What is required: Begin at the line containing "Task: Click the trash icon in Drive toolbar" in the data below and go on through the line containing "This screenshot has height=396, width=799.", repeating each line exactly; include both ends and no other line.

(Study material Opens)

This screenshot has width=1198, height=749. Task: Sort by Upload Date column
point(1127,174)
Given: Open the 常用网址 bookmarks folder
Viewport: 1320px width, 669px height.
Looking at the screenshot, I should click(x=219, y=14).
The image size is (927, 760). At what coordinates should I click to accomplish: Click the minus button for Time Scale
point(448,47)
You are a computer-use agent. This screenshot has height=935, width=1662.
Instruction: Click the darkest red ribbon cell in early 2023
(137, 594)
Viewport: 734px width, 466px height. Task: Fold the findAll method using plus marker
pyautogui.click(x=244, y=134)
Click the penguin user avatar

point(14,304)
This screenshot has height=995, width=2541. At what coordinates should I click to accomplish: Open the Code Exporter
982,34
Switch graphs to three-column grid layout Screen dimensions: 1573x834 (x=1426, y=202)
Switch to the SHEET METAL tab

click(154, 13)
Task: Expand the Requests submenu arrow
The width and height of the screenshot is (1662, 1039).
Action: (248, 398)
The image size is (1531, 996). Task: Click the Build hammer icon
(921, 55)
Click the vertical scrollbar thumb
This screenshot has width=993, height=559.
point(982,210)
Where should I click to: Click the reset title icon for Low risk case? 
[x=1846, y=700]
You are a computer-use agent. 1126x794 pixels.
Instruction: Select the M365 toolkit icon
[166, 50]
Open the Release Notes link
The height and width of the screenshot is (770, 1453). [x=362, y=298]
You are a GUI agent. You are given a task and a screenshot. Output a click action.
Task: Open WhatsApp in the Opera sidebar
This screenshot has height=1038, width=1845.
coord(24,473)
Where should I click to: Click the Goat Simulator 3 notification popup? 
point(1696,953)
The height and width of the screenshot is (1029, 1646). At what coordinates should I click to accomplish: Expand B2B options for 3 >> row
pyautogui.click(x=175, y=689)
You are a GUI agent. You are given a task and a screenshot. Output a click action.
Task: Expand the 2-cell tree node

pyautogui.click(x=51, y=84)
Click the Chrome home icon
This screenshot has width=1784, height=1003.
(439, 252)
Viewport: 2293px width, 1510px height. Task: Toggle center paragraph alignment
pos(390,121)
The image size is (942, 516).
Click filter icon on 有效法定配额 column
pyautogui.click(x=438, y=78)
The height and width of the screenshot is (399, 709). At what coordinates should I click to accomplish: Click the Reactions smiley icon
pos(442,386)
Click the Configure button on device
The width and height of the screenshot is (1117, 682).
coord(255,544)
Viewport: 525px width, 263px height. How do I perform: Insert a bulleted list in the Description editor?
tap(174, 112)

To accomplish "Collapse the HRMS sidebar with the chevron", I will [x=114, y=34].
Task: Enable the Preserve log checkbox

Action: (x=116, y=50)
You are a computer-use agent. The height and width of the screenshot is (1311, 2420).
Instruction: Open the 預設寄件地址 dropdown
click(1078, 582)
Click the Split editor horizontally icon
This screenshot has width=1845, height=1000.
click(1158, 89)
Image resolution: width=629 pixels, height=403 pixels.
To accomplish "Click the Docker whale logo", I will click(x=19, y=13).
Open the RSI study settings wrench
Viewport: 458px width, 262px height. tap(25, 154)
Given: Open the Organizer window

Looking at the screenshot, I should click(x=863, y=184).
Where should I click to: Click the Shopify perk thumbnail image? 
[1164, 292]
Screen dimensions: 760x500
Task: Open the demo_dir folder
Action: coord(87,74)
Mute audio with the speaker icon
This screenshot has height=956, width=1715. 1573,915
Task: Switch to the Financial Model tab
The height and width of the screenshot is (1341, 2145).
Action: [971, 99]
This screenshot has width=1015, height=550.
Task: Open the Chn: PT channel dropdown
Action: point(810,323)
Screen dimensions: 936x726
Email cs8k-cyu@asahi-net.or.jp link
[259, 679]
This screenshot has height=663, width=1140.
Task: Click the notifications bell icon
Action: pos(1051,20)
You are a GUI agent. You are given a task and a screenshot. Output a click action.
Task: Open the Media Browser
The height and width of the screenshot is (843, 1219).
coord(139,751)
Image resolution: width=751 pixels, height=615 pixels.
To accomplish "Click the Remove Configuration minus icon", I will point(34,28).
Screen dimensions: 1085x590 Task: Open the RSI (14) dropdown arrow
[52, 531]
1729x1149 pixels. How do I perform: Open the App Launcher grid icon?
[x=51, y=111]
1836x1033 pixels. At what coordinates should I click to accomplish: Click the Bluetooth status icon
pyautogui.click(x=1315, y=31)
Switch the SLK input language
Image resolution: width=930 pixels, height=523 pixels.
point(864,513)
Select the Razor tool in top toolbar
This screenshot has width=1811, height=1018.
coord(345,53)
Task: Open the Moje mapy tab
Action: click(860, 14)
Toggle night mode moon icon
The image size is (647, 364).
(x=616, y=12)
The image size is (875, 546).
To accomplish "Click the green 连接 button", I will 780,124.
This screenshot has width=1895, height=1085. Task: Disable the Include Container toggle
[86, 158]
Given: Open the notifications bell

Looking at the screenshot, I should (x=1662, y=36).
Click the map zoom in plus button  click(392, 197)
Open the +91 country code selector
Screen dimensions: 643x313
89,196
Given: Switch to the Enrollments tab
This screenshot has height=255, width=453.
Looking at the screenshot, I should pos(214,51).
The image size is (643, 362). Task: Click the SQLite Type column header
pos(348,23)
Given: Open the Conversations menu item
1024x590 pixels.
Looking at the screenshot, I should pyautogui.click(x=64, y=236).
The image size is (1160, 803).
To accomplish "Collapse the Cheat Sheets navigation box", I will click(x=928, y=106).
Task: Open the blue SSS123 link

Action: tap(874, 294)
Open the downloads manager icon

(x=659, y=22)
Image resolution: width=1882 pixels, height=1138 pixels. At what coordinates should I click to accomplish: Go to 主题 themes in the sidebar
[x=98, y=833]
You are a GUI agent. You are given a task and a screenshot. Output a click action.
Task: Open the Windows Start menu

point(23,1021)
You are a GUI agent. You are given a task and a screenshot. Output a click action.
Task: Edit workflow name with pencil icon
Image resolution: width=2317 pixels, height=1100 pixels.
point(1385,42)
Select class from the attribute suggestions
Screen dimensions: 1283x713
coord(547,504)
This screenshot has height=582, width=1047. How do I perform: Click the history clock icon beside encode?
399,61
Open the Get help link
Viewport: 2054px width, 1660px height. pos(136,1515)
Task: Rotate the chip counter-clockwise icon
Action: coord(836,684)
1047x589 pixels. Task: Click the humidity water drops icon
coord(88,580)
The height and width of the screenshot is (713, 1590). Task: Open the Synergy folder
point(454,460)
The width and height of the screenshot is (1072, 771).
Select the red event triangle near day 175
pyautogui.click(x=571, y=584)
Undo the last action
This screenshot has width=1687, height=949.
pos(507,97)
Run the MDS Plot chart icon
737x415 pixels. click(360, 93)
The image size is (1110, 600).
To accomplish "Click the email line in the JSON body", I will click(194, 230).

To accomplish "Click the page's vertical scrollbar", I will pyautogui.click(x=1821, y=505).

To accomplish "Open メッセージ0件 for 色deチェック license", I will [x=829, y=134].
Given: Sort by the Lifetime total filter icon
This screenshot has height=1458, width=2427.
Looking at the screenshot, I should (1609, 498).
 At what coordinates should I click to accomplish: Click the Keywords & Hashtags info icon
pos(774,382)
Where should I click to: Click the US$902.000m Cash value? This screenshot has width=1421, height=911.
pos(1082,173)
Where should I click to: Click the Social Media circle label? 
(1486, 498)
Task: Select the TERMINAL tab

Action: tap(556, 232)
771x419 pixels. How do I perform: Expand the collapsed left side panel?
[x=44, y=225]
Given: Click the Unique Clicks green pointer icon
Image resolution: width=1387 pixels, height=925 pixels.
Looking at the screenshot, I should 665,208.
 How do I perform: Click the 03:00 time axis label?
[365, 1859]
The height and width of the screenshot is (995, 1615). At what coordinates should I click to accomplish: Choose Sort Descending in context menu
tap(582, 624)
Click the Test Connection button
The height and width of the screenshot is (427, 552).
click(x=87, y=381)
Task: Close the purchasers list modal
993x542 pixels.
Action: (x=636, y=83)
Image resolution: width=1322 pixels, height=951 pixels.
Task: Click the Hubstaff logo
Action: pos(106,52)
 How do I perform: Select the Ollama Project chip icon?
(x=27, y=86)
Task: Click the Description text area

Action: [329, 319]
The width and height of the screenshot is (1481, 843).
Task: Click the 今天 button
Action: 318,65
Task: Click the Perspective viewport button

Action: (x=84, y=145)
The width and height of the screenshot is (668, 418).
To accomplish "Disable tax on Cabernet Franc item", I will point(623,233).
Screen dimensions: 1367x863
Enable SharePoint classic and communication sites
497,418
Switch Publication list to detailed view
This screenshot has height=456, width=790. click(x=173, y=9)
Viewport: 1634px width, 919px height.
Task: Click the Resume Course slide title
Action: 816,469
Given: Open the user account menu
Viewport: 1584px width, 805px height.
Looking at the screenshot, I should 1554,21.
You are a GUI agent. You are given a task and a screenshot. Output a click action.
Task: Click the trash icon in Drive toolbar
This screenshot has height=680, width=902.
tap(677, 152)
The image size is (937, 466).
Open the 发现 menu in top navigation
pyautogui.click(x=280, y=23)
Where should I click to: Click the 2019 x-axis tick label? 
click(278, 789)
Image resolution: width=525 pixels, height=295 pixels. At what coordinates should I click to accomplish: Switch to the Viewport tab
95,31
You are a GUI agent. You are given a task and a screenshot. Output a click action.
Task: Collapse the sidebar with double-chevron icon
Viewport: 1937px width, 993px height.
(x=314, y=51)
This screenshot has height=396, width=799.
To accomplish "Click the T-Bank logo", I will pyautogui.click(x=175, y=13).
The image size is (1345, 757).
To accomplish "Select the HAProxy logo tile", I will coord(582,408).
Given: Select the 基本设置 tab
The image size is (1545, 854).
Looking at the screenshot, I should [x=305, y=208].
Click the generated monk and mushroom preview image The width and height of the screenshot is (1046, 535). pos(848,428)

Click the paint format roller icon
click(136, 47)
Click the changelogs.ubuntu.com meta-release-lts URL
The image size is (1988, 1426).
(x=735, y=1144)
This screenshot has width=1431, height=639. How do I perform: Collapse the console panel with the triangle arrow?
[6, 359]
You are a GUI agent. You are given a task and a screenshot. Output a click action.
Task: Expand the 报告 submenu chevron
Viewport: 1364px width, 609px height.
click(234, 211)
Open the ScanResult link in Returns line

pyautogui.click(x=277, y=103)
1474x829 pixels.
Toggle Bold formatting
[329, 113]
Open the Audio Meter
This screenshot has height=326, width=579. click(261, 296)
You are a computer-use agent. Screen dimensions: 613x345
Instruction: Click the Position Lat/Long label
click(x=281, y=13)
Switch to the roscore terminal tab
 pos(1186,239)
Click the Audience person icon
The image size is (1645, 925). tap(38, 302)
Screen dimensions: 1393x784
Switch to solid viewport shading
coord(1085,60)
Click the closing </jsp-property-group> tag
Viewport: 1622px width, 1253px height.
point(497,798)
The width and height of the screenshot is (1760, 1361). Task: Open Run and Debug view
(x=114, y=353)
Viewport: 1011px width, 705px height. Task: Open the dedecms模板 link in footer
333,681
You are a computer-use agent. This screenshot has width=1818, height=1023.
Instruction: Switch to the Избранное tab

(Study material Closes)

Solution to the exercise:
Task: Click the trash icon in Drive toolbar
This screenshot has height=680, width=902.
tap(677, 152)
The image size is (937, 466).
Open the 发现 menu in top navigation
pyautogui.click(x=280, y=23)
Where should I click to: Click the 2019 x-axis tick label? 
click(278, 789)
Image resolution: width=525 pixels, height=295 pixels. At what coordinates should I click to accomplish: Switch to the Viewport tab
95,31
You are a GUI agent. You are given a task and a screenshot. Output a click action.
Task: Collapse the sidebar with double-chevron icon
Viewport: 1937px width, 993px height.
(x=314, y=51)
This screenshot has height=396, width=799.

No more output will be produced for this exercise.